Si queréis escuchar lo que hablamos en "La gran evasión" de Radiópolis Sevilla sobre "La ciudad desnuda", de Jules Dassin, podéis hacerlo pinchando aquí.
El tiempo pasa y todo
debe asentarse en un equilibrio de fuerzas que siempre serán contrarias. Por un
lado, los patronos, cómodos, dueños de inmensas tierras expuestas a los
caprichos del clima, despreocupados porque saben que mañana tendrán un plato a
la mesa y, tal vez, un coche para conducir o, incluso, podrán hacer un largo
viaje de varios meses para disfrutar de su ociosidad casi siempre insultante.

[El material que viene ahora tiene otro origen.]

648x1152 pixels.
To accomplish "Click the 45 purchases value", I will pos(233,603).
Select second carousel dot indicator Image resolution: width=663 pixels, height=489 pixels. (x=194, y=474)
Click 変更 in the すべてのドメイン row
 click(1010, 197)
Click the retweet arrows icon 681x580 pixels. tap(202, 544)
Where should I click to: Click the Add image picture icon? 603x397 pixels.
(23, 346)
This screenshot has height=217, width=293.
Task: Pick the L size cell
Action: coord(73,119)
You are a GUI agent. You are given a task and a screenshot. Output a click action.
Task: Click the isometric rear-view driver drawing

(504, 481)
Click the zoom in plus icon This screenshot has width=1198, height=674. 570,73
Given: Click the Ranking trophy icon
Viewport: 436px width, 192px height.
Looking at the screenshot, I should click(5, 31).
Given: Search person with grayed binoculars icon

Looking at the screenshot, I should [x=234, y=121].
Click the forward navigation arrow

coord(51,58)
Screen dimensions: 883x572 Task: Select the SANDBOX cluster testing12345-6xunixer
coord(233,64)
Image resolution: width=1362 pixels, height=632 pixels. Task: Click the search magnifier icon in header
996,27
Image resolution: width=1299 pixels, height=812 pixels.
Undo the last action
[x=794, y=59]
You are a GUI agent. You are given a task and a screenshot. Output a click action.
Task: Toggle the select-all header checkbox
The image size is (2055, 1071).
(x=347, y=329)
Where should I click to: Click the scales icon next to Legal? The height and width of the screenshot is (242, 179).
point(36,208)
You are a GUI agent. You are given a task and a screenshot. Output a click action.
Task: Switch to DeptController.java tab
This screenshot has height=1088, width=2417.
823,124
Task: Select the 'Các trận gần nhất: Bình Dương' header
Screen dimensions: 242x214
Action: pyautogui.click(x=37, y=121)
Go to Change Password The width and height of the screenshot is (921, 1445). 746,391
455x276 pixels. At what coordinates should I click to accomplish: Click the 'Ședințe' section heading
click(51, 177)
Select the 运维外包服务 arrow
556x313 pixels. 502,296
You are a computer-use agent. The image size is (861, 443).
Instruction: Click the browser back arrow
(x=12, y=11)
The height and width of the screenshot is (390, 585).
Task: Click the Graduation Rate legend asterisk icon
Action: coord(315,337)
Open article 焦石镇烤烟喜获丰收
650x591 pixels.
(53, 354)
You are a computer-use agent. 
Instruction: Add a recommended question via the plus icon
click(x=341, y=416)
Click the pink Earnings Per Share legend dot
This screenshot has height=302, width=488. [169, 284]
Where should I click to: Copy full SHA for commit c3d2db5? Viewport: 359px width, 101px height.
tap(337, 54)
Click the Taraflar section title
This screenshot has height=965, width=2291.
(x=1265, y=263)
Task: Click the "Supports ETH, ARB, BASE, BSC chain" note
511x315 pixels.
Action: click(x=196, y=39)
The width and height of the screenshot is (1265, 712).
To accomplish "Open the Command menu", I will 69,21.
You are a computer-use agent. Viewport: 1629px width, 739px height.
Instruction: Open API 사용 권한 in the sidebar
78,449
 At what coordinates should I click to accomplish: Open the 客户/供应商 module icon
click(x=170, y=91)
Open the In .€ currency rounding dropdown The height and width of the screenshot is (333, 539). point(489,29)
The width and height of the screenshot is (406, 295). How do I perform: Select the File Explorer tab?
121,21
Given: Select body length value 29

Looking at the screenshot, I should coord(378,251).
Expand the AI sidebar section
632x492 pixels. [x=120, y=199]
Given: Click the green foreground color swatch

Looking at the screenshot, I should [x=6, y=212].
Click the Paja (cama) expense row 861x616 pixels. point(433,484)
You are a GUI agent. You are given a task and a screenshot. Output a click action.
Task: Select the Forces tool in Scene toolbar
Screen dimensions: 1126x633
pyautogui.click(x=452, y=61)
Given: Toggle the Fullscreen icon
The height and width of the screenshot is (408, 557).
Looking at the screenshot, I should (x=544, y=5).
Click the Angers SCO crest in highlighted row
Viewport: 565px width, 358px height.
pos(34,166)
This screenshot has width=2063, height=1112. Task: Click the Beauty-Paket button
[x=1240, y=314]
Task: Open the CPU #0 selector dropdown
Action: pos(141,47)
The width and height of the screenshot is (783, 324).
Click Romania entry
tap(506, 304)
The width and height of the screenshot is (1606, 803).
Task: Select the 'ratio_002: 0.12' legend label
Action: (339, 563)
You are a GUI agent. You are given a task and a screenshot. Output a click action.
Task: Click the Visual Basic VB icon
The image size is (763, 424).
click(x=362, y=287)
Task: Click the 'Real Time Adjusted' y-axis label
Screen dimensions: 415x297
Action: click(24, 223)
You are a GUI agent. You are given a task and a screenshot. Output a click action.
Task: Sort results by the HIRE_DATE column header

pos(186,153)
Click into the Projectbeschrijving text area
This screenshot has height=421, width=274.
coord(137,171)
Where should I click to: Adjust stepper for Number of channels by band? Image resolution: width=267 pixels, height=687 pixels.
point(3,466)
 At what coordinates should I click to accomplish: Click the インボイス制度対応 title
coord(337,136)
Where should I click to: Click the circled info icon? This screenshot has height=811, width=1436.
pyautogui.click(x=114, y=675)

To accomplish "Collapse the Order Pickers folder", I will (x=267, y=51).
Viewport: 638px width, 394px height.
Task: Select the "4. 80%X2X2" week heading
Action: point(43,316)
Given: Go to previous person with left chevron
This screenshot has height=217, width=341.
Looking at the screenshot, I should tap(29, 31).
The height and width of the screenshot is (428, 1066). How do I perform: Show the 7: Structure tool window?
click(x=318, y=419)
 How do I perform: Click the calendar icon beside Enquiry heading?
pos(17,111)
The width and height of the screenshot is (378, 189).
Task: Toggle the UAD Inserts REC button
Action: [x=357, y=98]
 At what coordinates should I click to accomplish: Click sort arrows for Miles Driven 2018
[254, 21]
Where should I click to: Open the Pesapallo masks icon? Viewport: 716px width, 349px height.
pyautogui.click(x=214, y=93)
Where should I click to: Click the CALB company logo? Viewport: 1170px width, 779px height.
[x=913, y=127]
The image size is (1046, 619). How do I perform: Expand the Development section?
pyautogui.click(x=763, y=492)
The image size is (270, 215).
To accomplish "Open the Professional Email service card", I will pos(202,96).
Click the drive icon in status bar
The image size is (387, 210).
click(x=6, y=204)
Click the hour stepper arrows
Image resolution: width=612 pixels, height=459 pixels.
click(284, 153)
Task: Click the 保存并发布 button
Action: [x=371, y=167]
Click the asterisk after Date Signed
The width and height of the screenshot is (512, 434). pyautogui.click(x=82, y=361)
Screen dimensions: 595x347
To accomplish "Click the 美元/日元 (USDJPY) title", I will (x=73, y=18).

Por otro lado, los campesinos, aquellos que se pelean con la tierra para que dé
sus frutos, que trabajan de sol a sol con las manos encallecidas, el gesto
contraído y las lágrimas dispuestas. La eterna lucha entre ricos y pobres que,
en el momento en que se abandona en su perspectiva social y se entra de lleno
en la política, se corrompe, se pervierte y comienzan los abusos. Ya no son
ricos y pobres, son fascistas y comunistas. La dictadura de los patronos o la
del proletariado. Mientras, los dramas humanos se suceden, la locura se desata,
la decepción se instala. Ni unos son felices, ni otros sueñan con serlo. Es el
ingrato siglo XX, que derramará tanta sangre que ni siquiera la tierra podrá
absorberla.
Por un lado, Alfredo.
El niño mimado y rico, que no alberga aversión hacia los trabajadores, pero
que, sin embargo, es insoportablemente superficial y sin demasiada
personalidad. Un niño que crece entre juegos y un hombre que no sabe
comportarse como debe. Ya se sabe. Los ricos pueden darse el lujo de no pensar
en nada. Todo está hecho.
Por otro lado, Olmo. El
niño de rodillas sucias y mirada teñida de rencor, que sufre no sólo por lo que
le pasa a él sino también porque sus compañeros también pasan hambre. La
injusticia le subleva y la virtud de su contención le hace diferente a todos
los demás. Quiere acabar con los patronos, pero no con las personas. Más que
nada porque sabe que la lucha por tener un poco de pan al día siguiente tendrá
que seguir de una forma u otra.
Italia convulsa desde
la muerte de Verdi, el músico del risorgimento,
hasta el final de la Segunda Guerra Mundial. Los malvados ajusticiados. Los
hombres de mirada torcida, con el corazón depravado deben ser pasados por la
justicia del pueblo. Y Bernardo Bertolucci diciéndonos que, tal vez, la solución
está en esa pelea continua y equilibrada entre el capitalismo y el socialismo,
algo desquiciada, pero necesaria. Con las imágenes de Vittorio Storaro y
agarrando la belleza como bien común, Bertolucci tampoco deja de mostrar
terribles crueldades, escenas que hacen que la mirada se aparte, buscando aire
en algún lugar donde la corrupción moral y física no llegue hasta esos límites.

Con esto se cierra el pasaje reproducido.